▶ **EXERCISE OBJECTIVE**
Which lines in the listing below contain the string "point"? Pick out each one and copy it.

(Listing of locating words and elements)
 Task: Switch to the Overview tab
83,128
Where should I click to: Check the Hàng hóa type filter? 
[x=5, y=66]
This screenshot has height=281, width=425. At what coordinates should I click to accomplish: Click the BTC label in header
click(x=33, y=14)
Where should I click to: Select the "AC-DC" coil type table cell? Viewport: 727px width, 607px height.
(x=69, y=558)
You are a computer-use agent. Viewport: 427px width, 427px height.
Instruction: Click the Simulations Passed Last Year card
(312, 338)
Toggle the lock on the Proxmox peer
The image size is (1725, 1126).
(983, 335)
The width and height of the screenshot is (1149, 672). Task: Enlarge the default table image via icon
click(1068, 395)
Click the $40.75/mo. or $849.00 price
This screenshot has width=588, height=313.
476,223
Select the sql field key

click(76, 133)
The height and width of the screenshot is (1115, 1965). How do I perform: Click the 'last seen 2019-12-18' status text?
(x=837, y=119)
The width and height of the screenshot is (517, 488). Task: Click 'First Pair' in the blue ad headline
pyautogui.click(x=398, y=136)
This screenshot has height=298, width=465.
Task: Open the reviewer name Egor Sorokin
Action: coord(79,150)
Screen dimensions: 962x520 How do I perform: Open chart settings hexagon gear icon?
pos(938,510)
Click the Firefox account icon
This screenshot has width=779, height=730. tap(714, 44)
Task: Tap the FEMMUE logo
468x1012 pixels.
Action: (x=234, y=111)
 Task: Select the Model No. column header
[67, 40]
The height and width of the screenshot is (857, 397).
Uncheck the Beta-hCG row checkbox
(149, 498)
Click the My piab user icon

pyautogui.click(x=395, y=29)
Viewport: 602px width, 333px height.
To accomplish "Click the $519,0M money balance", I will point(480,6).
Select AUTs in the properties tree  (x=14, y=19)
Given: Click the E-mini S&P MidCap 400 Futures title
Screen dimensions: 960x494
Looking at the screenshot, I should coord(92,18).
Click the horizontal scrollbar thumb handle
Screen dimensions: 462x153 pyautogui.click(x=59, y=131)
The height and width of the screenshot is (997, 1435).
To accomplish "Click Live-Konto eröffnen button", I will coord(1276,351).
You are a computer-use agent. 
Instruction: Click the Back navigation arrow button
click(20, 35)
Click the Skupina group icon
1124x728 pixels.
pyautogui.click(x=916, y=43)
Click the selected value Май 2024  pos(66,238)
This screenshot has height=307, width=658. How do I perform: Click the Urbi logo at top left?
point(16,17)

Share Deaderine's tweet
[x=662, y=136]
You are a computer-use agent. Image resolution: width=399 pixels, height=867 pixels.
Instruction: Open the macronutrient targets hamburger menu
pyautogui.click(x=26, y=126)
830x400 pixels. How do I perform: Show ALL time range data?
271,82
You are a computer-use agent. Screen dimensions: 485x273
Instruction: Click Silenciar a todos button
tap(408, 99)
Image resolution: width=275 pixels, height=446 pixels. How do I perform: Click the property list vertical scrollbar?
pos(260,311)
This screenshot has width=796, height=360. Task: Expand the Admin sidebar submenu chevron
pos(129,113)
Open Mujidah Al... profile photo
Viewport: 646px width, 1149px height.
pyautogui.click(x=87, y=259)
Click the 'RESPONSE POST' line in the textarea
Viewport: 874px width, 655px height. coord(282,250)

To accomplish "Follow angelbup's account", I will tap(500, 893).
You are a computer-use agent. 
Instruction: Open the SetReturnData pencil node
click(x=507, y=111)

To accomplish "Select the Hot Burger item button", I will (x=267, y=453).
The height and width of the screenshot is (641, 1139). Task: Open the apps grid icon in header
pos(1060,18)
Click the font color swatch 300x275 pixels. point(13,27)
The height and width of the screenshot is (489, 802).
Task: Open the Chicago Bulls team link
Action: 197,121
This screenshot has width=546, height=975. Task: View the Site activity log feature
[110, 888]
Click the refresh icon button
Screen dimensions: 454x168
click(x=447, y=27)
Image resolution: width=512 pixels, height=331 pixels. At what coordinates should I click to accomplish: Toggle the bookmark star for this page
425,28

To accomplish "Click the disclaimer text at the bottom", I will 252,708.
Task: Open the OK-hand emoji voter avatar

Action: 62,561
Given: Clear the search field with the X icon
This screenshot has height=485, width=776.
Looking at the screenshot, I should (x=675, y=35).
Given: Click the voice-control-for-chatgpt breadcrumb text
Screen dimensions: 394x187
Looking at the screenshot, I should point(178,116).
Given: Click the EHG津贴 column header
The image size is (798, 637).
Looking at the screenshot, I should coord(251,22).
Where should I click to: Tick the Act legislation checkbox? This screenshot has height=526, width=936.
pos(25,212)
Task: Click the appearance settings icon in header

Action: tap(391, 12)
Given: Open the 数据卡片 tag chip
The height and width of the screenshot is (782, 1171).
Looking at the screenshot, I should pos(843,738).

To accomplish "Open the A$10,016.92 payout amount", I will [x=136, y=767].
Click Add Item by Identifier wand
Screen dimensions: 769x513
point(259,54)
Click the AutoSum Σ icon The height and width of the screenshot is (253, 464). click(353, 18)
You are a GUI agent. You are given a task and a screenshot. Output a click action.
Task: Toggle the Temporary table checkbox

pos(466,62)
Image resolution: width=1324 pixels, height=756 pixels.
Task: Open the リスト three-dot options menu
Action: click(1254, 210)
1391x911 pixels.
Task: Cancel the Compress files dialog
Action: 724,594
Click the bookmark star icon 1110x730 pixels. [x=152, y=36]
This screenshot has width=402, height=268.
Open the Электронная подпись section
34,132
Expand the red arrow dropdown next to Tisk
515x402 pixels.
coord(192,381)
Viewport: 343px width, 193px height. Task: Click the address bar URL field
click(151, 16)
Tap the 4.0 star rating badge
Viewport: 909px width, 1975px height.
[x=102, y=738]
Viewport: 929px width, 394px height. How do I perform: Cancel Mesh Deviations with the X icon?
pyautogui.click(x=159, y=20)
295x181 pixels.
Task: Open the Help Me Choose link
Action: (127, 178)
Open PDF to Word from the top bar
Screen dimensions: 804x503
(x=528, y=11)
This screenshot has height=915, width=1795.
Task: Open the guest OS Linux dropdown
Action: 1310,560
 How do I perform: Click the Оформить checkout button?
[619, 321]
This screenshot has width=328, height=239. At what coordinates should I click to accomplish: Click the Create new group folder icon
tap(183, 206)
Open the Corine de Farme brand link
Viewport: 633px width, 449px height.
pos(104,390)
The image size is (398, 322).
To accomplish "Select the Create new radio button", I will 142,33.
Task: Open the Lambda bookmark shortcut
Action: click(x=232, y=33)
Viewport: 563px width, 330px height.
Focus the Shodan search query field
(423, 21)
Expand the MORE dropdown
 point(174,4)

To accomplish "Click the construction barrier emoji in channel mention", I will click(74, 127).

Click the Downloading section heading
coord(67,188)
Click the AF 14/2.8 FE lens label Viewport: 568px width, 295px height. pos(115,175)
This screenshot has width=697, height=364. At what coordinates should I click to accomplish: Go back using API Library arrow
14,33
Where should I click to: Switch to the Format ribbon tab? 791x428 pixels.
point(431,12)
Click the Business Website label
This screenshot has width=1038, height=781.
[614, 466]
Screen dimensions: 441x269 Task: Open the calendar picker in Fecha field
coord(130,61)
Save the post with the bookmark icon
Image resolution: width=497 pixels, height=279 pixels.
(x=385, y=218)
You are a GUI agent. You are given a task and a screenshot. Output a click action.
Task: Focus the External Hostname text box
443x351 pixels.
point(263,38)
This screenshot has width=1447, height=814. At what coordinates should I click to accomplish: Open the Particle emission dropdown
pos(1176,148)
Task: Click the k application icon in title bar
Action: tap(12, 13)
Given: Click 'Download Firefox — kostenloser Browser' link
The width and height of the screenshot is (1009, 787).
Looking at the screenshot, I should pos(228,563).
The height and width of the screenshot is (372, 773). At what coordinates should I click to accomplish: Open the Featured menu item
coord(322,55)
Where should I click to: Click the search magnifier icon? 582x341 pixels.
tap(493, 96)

▶ **RESULT OF THE TASK**
To accomplish "Click the $519,0M money balance", I will point(480,6).
point(16,17)
Click the font color swatch 300x275 pixels. point(13,27)
Looking at the screenshot, I should point(178,116).
point(259,54)
 point(174,4)
point(431,12)
point(263,38)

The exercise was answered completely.